Friday, 15th March 2013
Rating: 7/10

Did not see this one coming, even with just about every other band from the mid-90’s going through a late-career, old sound discovery. Samael have always done their own thing, whether it be the proto-BM supercharge of their Ceremony of Opposites days or the industrial metal tinklings of Passage and Eternal, but the band’s rep and profile has tapered off severely since the late 90’s, which could shed some light as to why Above is a total return to the Ceremony sound.

Originally conceived as a virtual death metal band called “Above,” the Swiss-based troupe (who consist of guitarist/vocalist Vorph, guitarist Mak, bassist Mas, and drummer/programmer Xy) decided to scrap the project and turn it into a Samael album. Calling Above a pure death metal album is quite limiting, as the band’s industrial fingerprints are all over this thing, especially in Xy’s way-too-loud in the mix drums, something that nearly killed the aforementionedCeremony of Opposites album.

The thing with Above, is that’s not all the musical; it’s quite rackety. Noisy. Futuristic, to a degree. Songs bleed together seamlessly with little distinction and when a distinction is made (“Black Hole” is a keeper, so is “God’s Snake”) the results are leave a lot to the imagination. There is practically two tempos here and Xy’s double-bass does not let up, so right away, you’re hit with that.

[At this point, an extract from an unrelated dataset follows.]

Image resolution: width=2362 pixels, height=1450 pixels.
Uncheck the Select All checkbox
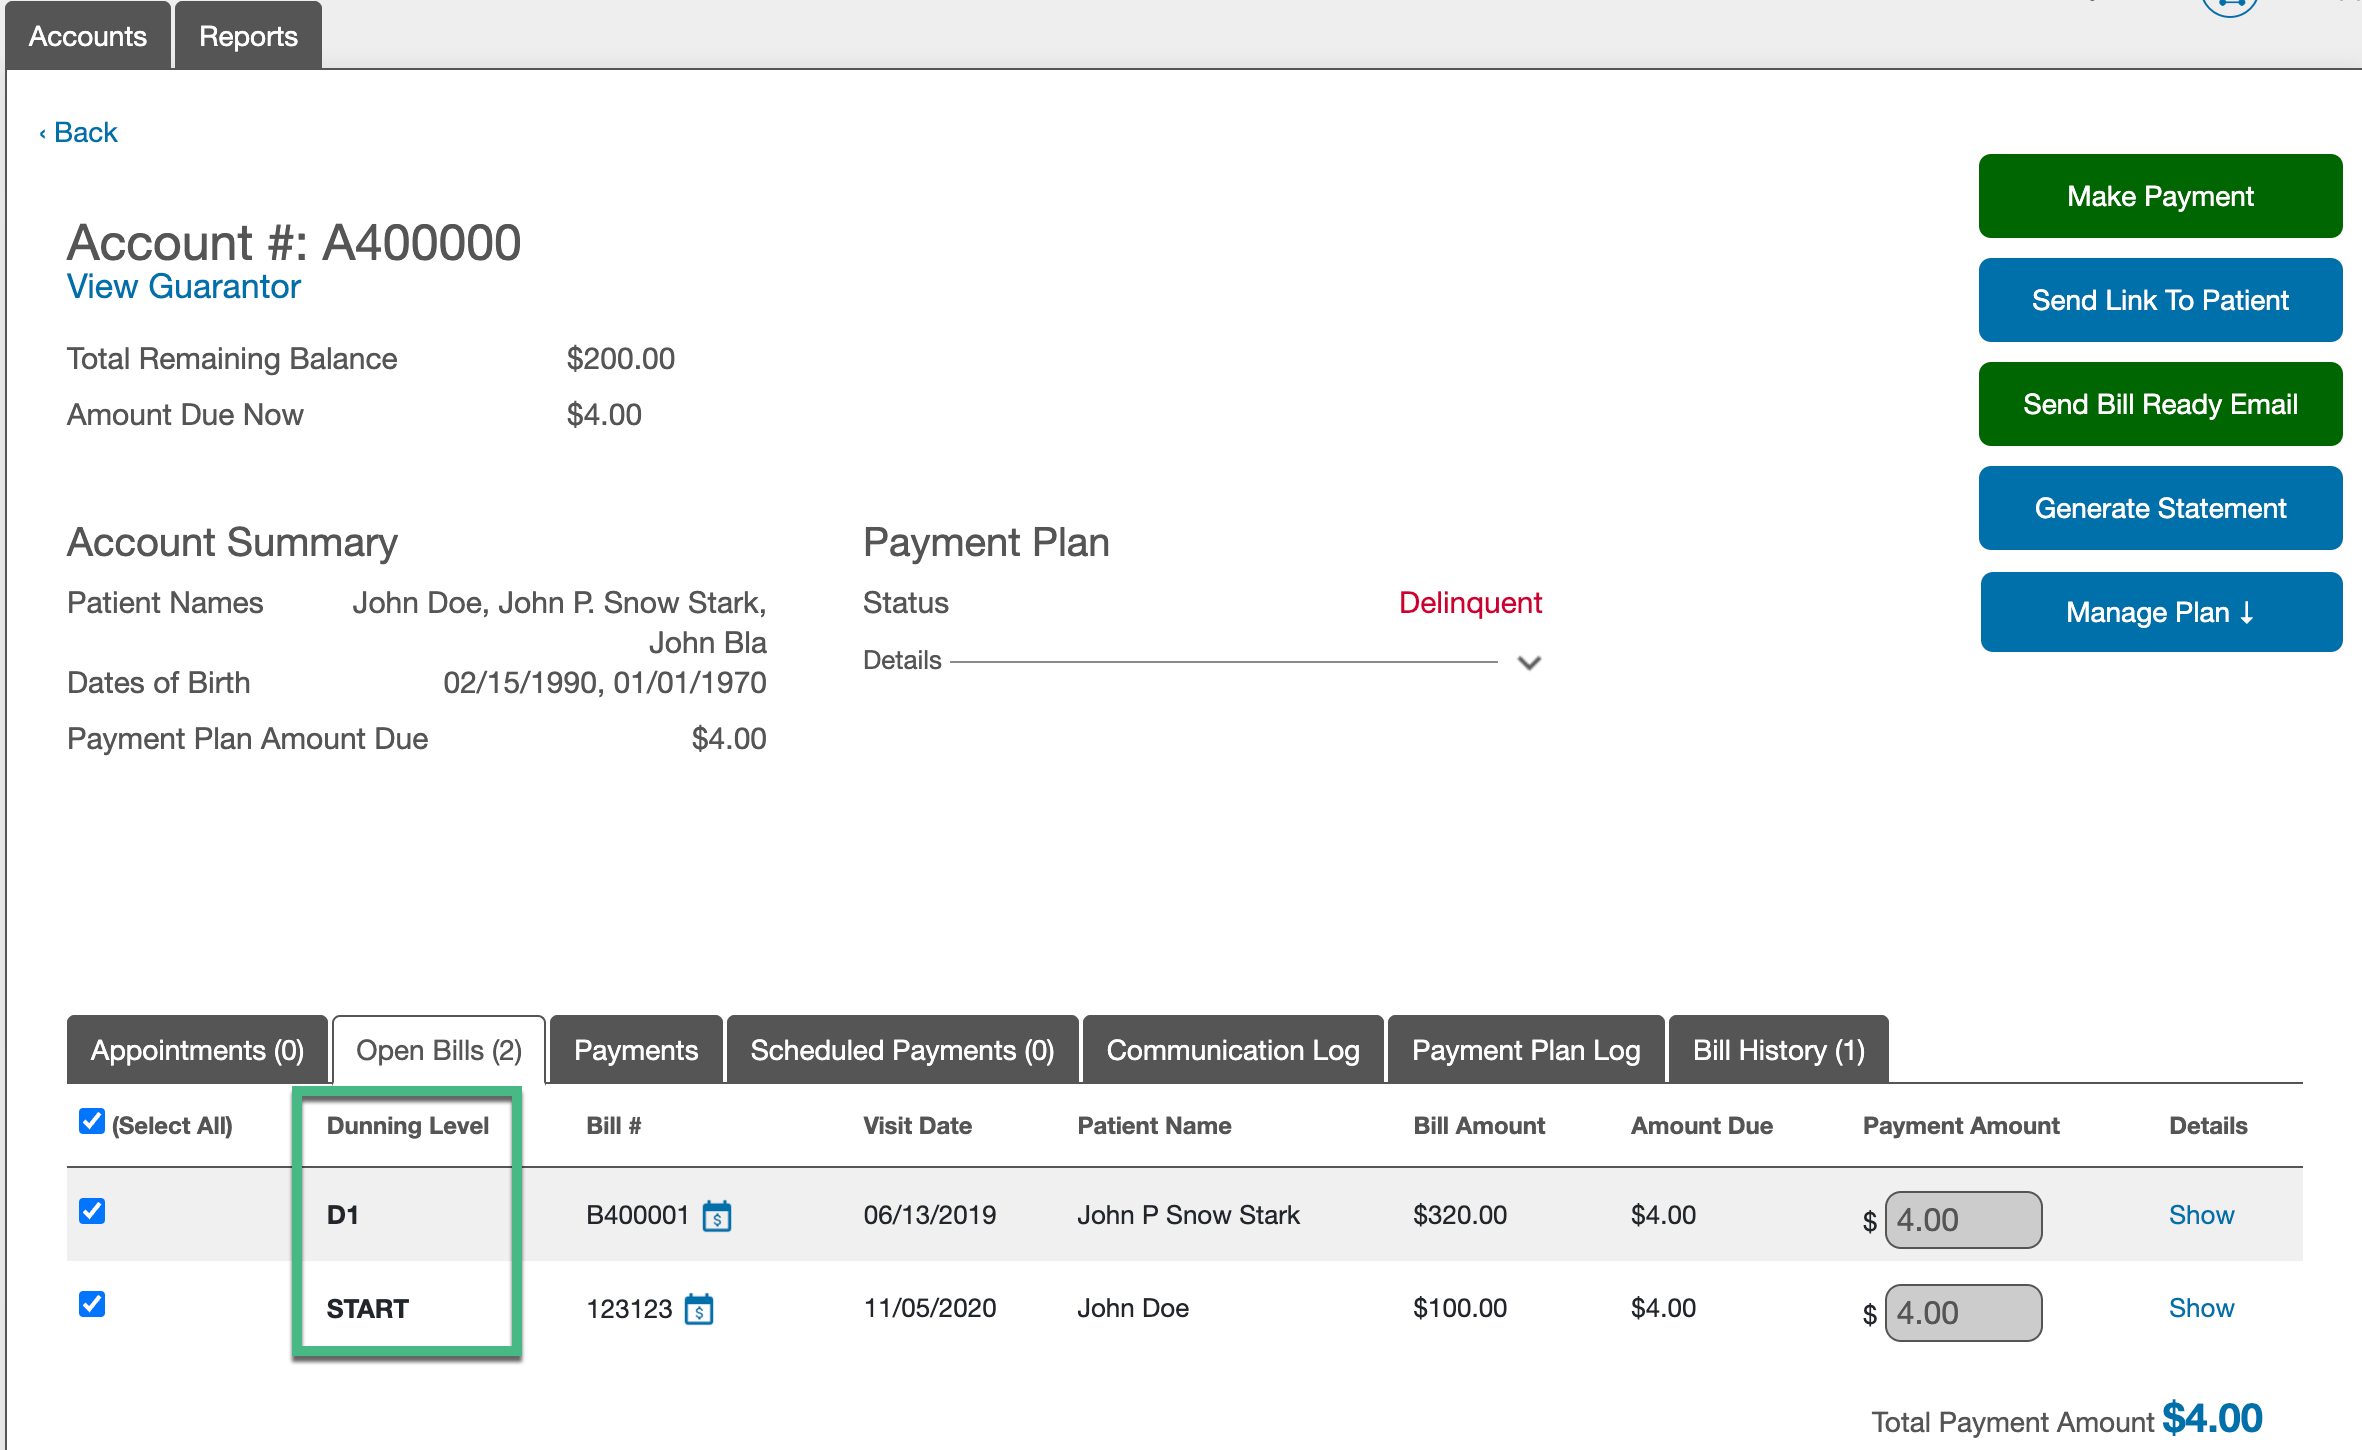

Old, primal riffage returns in “On the Top Of It All,” but that’s buried at the end of the album. There are some well-worn melodies in “Under One Flag” and “Earth Country” yet those are thrust to the back, barely recognizable with how loud the drums and vocals are.

Above has all the makings of a massive Samael album. It has bravado, strong technological sensibilities and the necessary heaviness, but one has to wonder how the hell anyone is going to decipher what they’re trying to accomplish. Usually when albums described as capable of “blowing one’s eardrums” are heralded; Above had yours itching for completion and running for cover.